(Text and element pointing items)
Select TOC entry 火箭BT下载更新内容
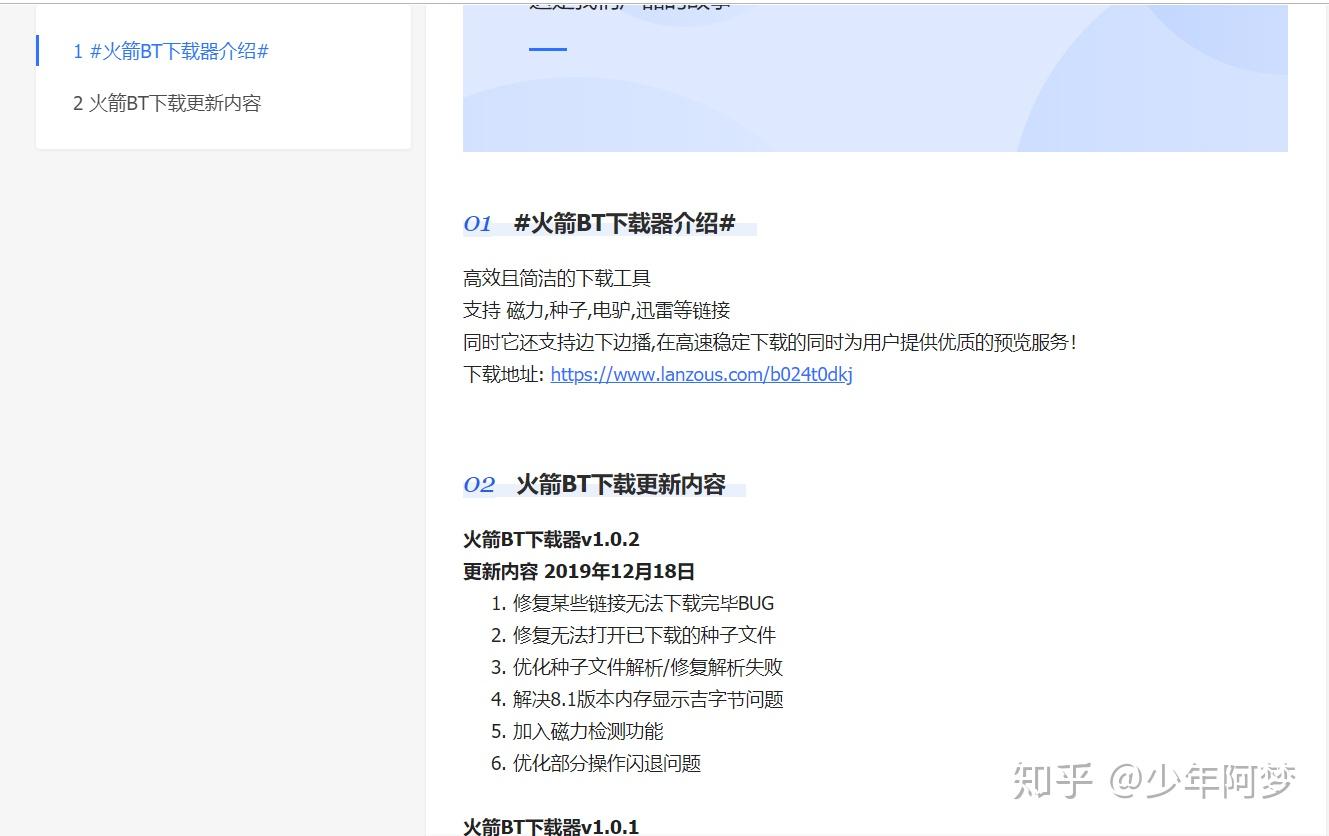pos(165,103)
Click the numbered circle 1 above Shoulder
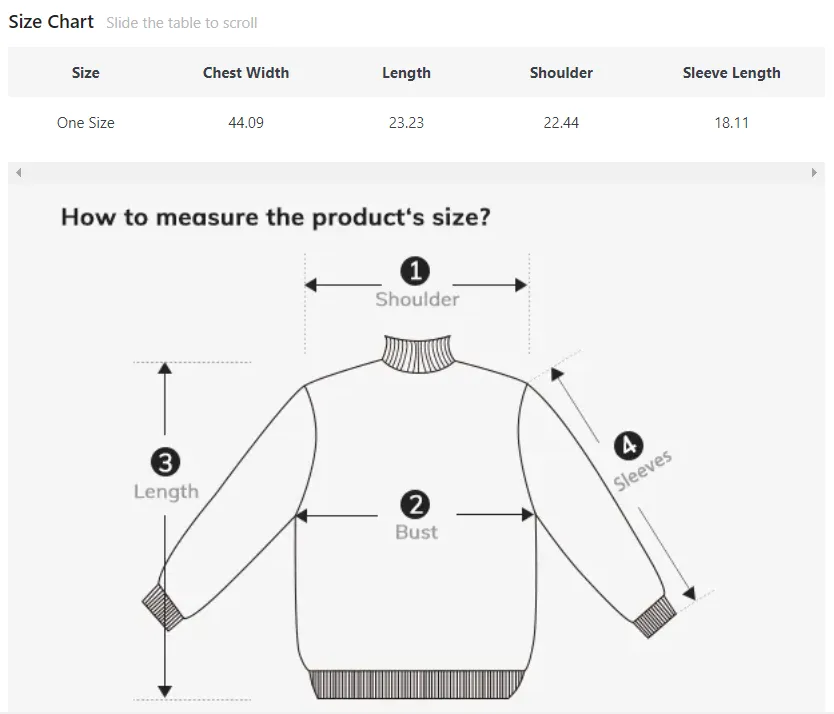This screenshot has width=834, height=714. 415,271
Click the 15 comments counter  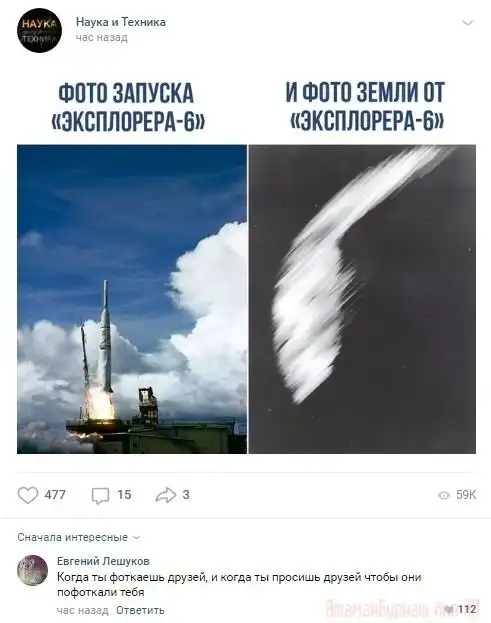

### TO BE DONE
Can you output every line of the items above word for word, leaving out the pictures?

### TASK ANSWER
Select TOC entry 火箭BT下载更新内容
pos(165,103)
Click the numbered circle 1 above Shoulder
This screenshot has width=834, height=714. 415,271
Click the 15 comments counter  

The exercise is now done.